Overtime pay under the FLSA frequently causes confusion among higher education institutions due to the unique application of the FLSA’s “white collar” exemptions to these institutions. Thankfully, the Department of Labor (“DOL”) issued a fact sheet last week clarifying the FLSA’s application to many common higher education jobs. Think of it like a cheat sheet.
Pay attention. There may be a pop quiz.
Here are the highlights from the DOL’s fact sheet:
- Teachers – Teachers are unique under the FLSA in that the general duties + salary test is truncated. A teacher may be exempt from the overtime requirement of the FLSA so long as he or she meets the duties prong of the test, i.e. his or her primary duty is teaching, tutoring, instructing, or lecturing to impart knowledge, and if he or she is performing that duty as an employee of an educational establishment. So long as the duty requirement is met, the salary prong does not apply. Following that logic, with the rise of distance learning, the DOL clarifies that a faculty member that teaches online or remotely may also qualify for the exemption, regardless of hours and the audience.
- Coaches – Similarly, a coach may qualify under the teacher exemption so long as his or her primary duties include instructing student-athletes regarding how to play a particular sport.
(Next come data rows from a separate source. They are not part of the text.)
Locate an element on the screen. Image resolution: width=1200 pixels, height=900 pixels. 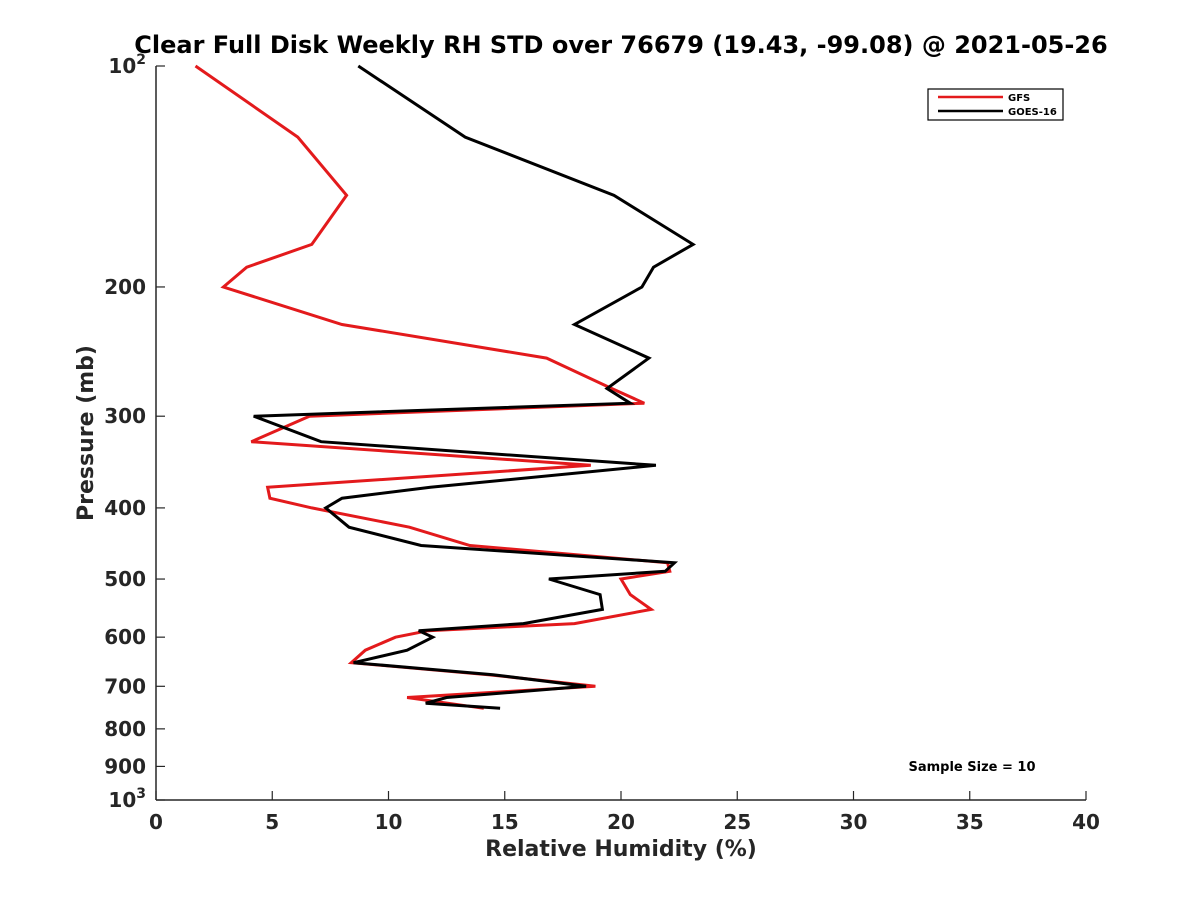
x-tick-label: 10 is located at coordinates (389, 822).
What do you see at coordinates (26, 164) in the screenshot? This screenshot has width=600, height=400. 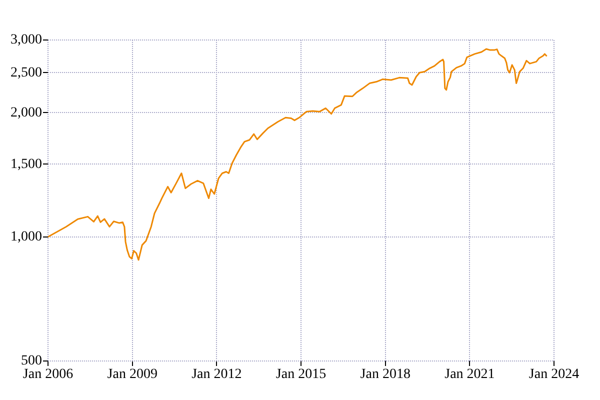 I see `y-tick-label: 1,500` at bounding box center [26, 164].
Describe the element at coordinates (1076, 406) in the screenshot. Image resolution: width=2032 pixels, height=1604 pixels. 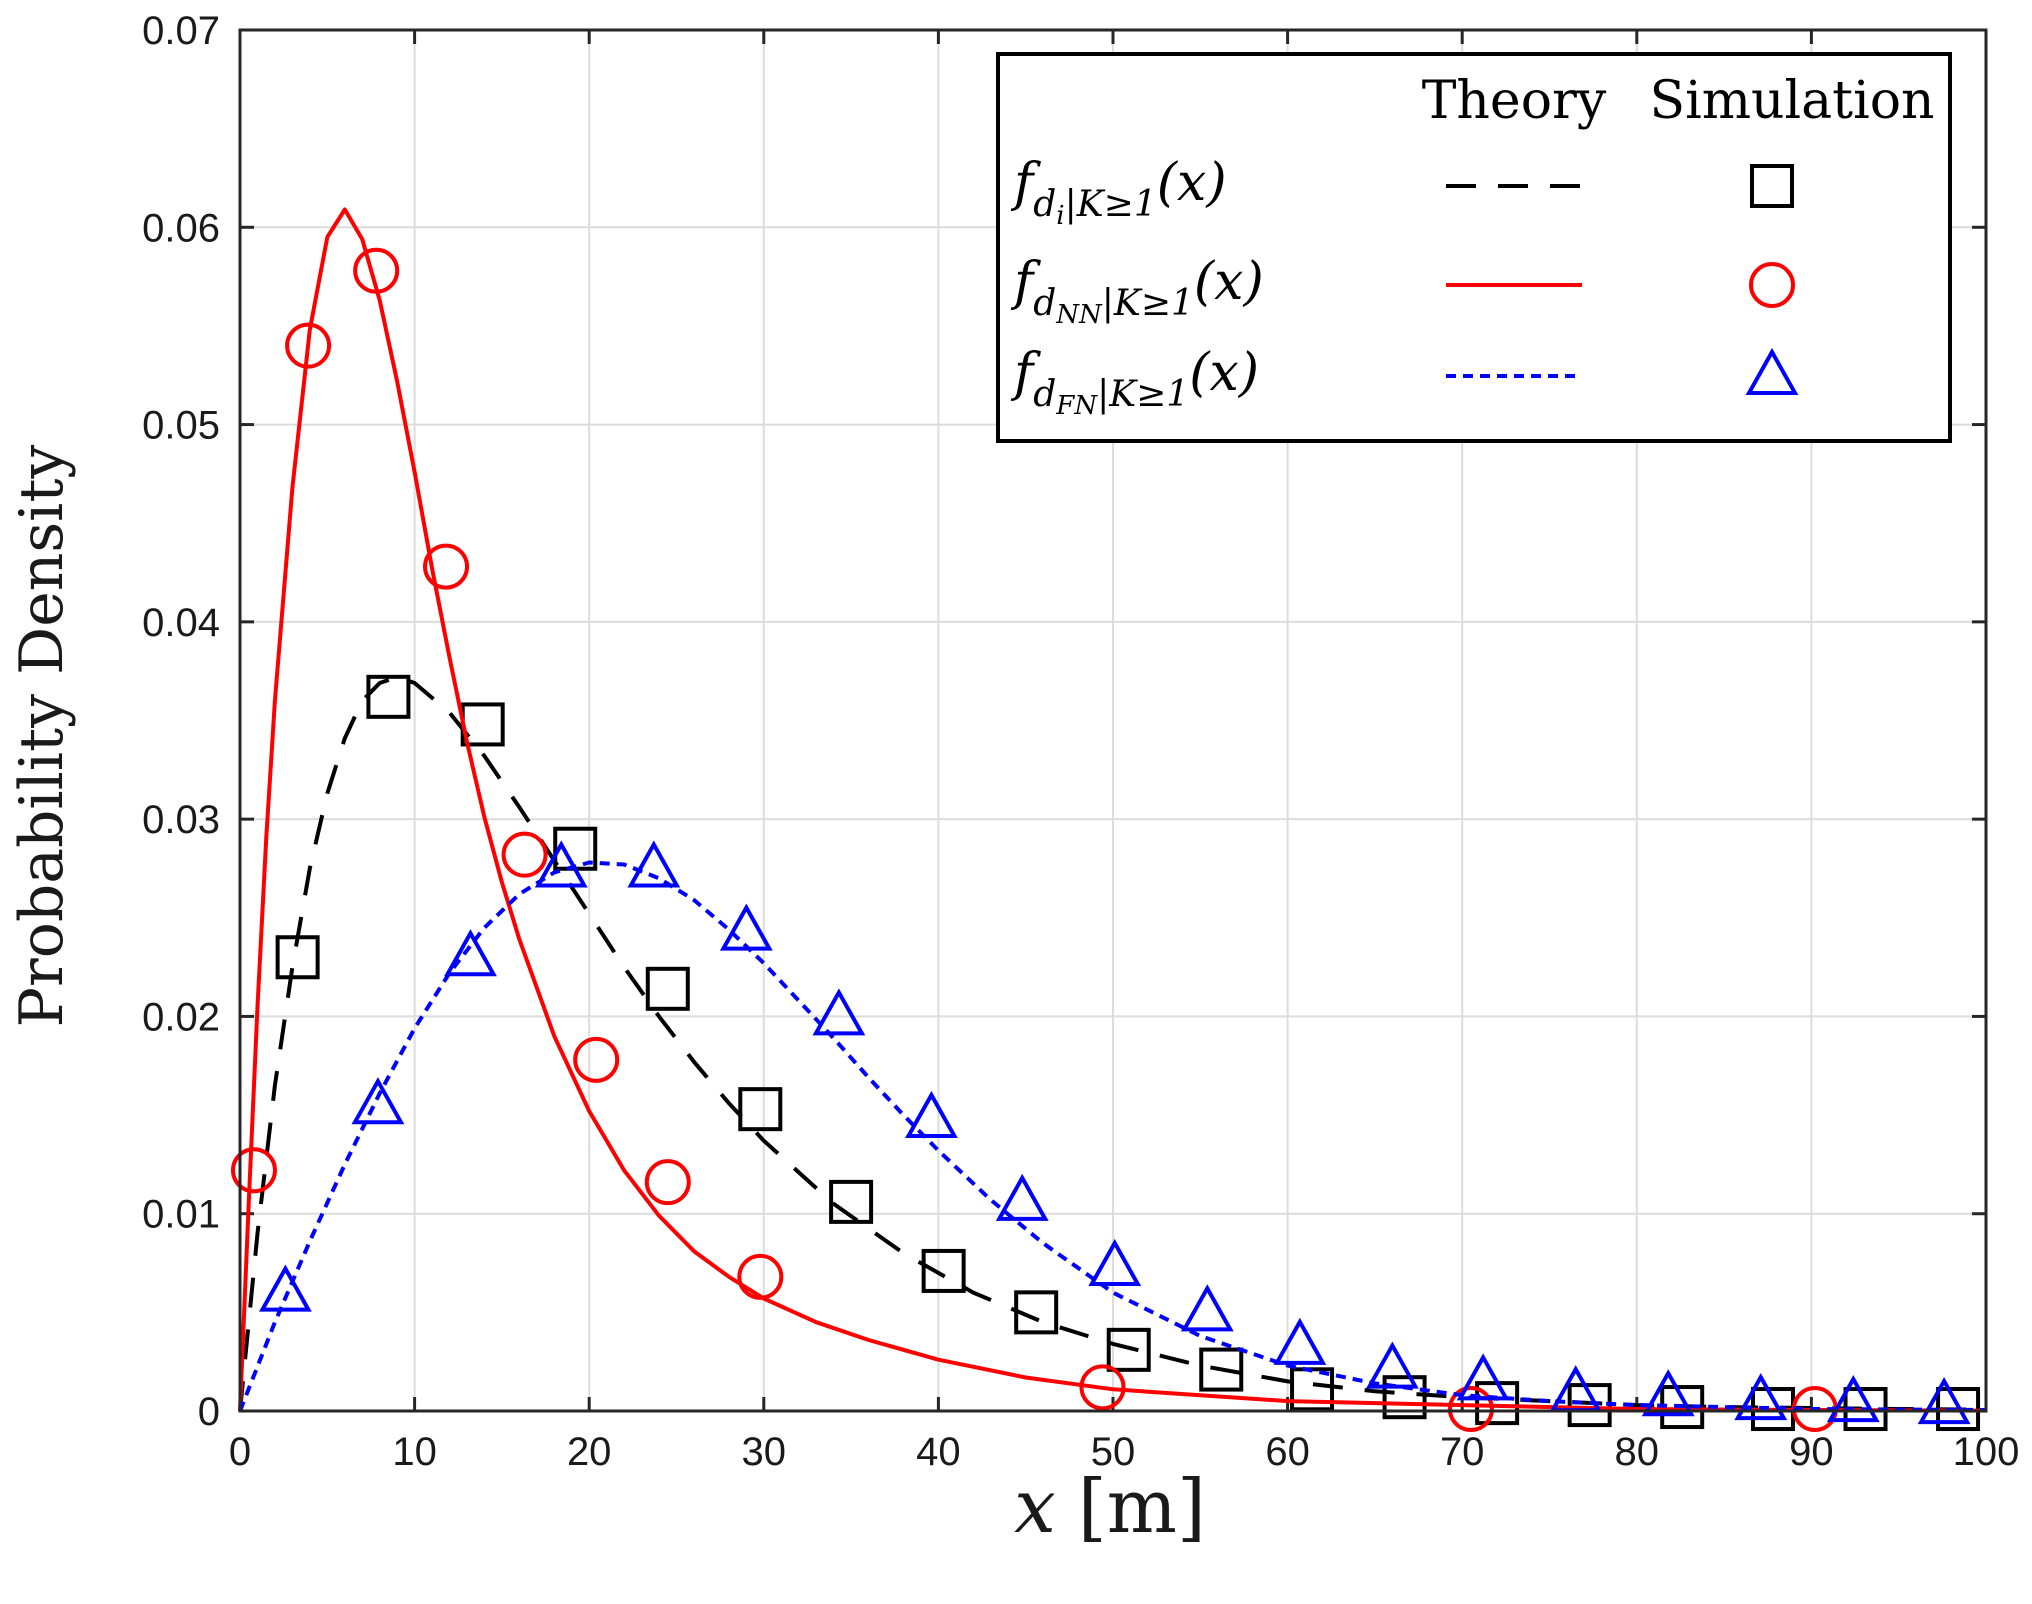
I see `legend-label-sub2: FN` at that location.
However, a coach who focuses primarily on recruiting students for the school would not qualify.
- Student-Employees – With student-workers, institutions must first consider whether or not an employment relationship exists. If the student receives compensation and his or her duties are not part of the educational program, the DOL with likely find an employment relationship exists. Therefore the minimum wage and overtime requirements of the FLSA would apply. Typically, student workers are non-exempt hourly employees. However, there are exceptions:
- Graduate teaching assistants whose primary duty is teaching are exempt under the above “teacher” exemption.
- Research assistants are typically in an educational relationship with the school as opposed to an employment relationship. If so, the higher education institution is not bound by the FLSA.
- Student residential assistants who are enrolled at the school and receive a reduced rate for housing and/or tuition in exchange for being a resident assistant are not generally considered employees of the school. Therefore, the FLSA’s minimum wage and overtime requirements would not apply.
Due to the unique application of the FLSA’s “white collar” exemptions to these and other common higher education jobs, administrators are encouraged to review workers’ (including student workers’) classifications to ensure the classifications are in line with the DOL’s recent guidance.